Il capogruppo dei senatori di Forza Italia Maurizio Gasparri, storico esponente del partito fondato da Silvio Berlusconi, si è dimesso dal suo ruolo giovedì pomeriggio. “Ho deciso autonomamente di lasciare il mio incarico da capogruppo di Forza Italia al Senato. Chi ha un lungo percorso basato sulla solidità e il senso del dovere e non solo sull’incarico che svolge, sa come gestire tempi e modalità in momenti complessi. Avanti con coerenza e guardando al futuro”, ha spiegato il senatore forzista.
Gasparri era stato l’oggetto di una lettera firmata da quattordici (su venti) colleghi di Forza Italia in Senato, tra cui i ministri Paolo Zangrillo ed Elisabetta Casellati, in cui, in sintesi, si affermava che per l’unità del partito era opportuno sostituire il capogruppo a Palazzo Madama, ossia proprio Maurizio Gasparri. Al politico sarebbero state date 48 ore per gestire la exit strategy, mentre per il suo posto la candidata più accreditata è Stefania Craxi, attualmente presidente della Commissione Esteri e Difesa. Gasparri dovrebbe assumere il suo posto, secondo la stampa italiana.
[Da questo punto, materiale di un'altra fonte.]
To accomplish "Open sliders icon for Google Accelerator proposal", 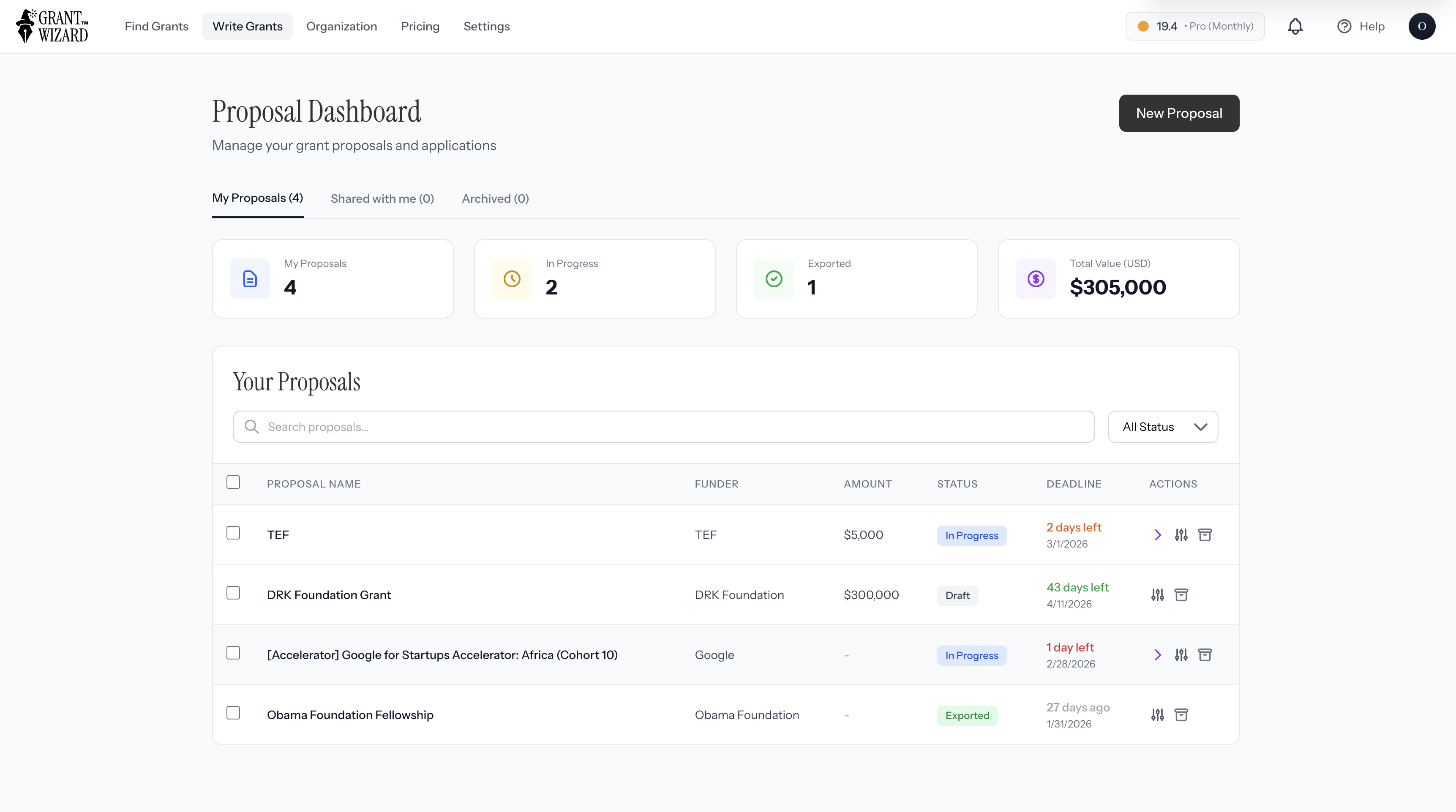I will coord(1181,654).
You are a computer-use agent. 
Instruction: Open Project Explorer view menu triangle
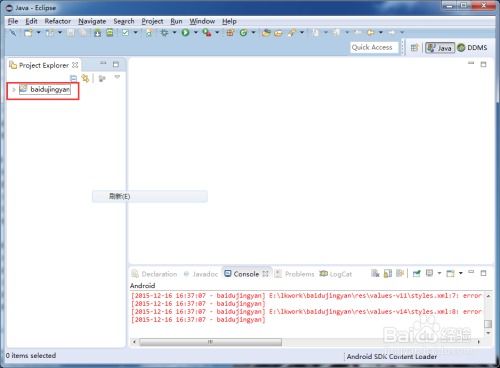tap(117, 77)
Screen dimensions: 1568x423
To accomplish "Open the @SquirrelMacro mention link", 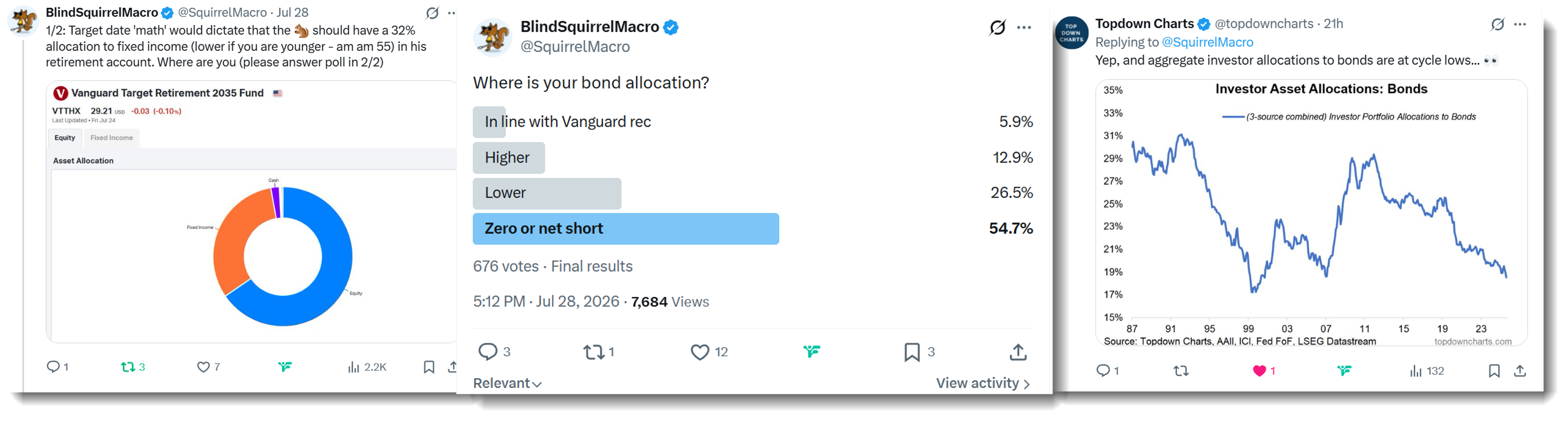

“Non ho nulla da dichiarare”, aveva risposto il senatore azzurro interpellato dall’ANSA al riguardo qualche ora prima della decisione di ufficializzare l’addio. Intanto, Nel pomeriggio di oggi, giovedì, è stata convocata una riunione dei senatori di Forza Italia e all’ordine del giorno ci sarà questa tematica e la scelta del successore, con appunto Stefania Craxi data per favorita nella sostituzione.